◆ EXERCISE AIM ◆
Please copy each of the records below word for word, keeping every line as it appears.

Saved data entries
- - -

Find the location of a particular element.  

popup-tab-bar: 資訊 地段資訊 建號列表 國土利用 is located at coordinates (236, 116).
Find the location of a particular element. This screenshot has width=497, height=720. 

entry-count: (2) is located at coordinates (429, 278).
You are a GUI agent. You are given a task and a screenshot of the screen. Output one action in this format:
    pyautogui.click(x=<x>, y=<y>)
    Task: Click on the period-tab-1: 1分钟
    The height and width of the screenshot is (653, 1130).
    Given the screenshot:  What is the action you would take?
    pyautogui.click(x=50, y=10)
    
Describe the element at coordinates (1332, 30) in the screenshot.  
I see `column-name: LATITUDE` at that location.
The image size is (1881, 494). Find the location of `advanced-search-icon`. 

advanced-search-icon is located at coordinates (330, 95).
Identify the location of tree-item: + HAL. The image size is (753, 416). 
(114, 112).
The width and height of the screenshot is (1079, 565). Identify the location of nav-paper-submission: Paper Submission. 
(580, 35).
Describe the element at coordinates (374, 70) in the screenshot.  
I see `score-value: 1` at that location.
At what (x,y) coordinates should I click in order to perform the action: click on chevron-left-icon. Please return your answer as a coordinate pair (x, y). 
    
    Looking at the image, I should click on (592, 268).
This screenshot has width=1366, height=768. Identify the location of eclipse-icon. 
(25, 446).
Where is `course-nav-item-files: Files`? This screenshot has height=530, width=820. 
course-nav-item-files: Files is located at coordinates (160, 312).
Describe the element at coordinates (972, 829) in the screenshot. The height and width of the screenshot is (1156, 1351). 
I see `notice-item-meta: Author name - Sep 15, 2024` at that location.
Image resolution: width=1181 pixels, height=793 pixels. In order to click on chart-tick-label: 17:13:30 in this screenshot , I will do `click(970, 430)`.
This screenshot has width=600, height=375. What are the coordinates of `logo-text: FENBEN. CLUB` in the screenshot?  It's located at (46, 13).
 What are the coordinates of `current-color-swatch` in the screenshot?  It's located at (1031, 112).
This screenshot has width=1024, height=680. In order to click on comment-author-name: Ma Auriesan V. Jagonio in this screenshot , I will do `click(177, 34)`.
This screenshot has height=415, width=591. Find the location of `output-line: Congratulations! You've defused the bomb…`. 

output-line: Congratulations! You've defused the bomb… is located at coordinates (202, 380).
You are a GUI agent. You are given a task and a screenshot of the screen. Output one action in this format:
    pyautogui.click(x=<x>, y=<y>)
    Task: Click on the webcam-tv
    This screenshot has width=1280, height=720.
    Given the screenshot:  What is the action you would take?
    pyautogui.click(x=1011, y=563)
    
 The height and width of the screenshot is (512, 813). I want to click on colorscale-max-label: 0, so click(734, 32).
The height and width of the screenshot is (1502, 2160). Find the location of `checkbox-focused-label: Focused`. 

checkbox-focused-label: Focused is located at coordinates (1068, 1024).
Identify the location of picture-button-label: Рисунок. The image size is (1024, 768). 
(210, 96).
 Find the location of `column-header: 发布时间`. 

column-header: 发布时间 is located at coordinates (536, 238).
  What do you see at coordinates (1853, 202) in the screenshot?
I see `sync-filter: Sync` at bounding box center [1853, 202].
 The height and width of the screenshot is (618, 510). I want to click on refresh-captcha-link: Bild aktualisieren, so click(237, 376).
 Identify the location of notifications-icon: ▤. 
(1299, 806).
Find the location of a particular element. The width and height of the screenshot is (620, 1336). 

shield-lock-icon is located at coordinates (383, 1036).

- - -

◆ RESULT BELOW ◆
Find the location of a particular element.  

popup-tab-bar: 資訊 地段資訊 建號列表 國土利用 is located at coordinates (236, 116).
Find the location of a particular element. This screenshot has width=497, height=720. 

entry-count: (2) is located at coordinates (429, 278).
You are a GUI agent. You are given a task and a screenshot of the screen. Output one action in this format:
    pyautogui.click(x=<x>, y=<y>)
    Task: Click on the period-tab-1: 1分钟
    The height and width of the screenshot is (653, 1130).
    Given the screenshot:  What is the action you would take?
    pyautogui.click(x=50, y=10)
    
Describe the element at coordinates (1332, 30) in the screenshot.  
I see `column-name: LATITUDE` at that location.
The image size is (1881, 494). Find the location of `advanced-search-icon`. 

advanced-search-icon is located at coordinates (330, 95).
Identify the location of tree-item: + HAL. The image size is (753, 416). 
(114, 112).
The width and height of the screenshot is (1079, 565). Identify the location of nav-paper-submission: Paper Submission. 
(580, 35).
Describe the element at coordinates (374, 70) in the screenshot.  
I see `score-value: 1` at that location.
At what (x,y) coordinates should I click in order to perform the action: click on chevron-left-icon. Please return your answer as a coordinate pair (x, y). 
    
    Looking at the image, I should click on (592, 268).
This screenshot has width=1366, height=768. Identify the location of eclipse-icon. 
(25, 446).
Where is `course-nav-item-files: Files`? This screenshot has height=530, width=820. 
course-nav-item-files: Files is located at coordinates (160, 312).
Describe the element at coordinates (972, 829) in the screenshot. The height and width of the screenshot is (1156, 1351). 
I see `notice-item-meta: Author name - Sep 15, 2024` at that location.
Image resolution: width=1181 pixels, height=793 pixels. In order to click on chart-tick-label: 17:13:30 in this screenshot , I will do `click(970, 430)`.
This screenshot has width=600, height=375. What are the coordinates of `logo-text: FENBEN. CLUB` in the screenshot?  It's located at (46, 13).
 What are the coordinates of `current-color-swatch` in the screenshot?  It's located at (1031, 112).
This screenshot has width=1024, height=680. In order to click on comment-author-name: Ma Auriesan V. Jagonio in this screenshot , I will do `click(177, 34)`.
This screenshot has height=415, width=591. Find the location of `output-line: Congratulations! You've defused the bomb…`. 

output-line: Congratulations! You've defused the bomb… is located at coordinates (202, 380).
You are a GUI agent. You are given a task and a screenshot of the screen. Output one action in this format:
    pyautogui.click(x=<x>, y=<y>)
    Task: Click on the webcam-tv
    This screenshot has width=1280, height=720.
    Given the screenshot:  What is the action you would take?
    pyautogui.click(x=1011, y=563)
    
 The height and width of the screenshot is (512, 813). I want to click on colorscale-max-label: 0, so click(734, 32).
The height and width of the screenshot is (1502, 2160). Find the location of `checkbox-focused-label: Focused`. 

checkbox-focused-label: Focused is located at coordinates (1068, 1024).
Identify the location of picture-button-label: Рисунок. The image size is (1024, 768). 
(210, 96).
 Find the location of `column-header: 发布时间`. 

column-header: 发布时间 is located at coordinates (536, 238).
  What do you see at coordinates (1853, 202) in the screenshot?
I see `sync-filter: Sync` at bounding box center [1853, 202].
 The height and width of the screenshot is (618, 510). I want to click on refresh-captcha-link: Bild aktualisieren, so click(237, 376).
 Identify the location of notifications-icon: ▤. 
(1299, 806).
Find the location of a particular element. The width and height of the screenshot is (620, 1336). 

shield-lock-icon is located at coordinates (383, 1036).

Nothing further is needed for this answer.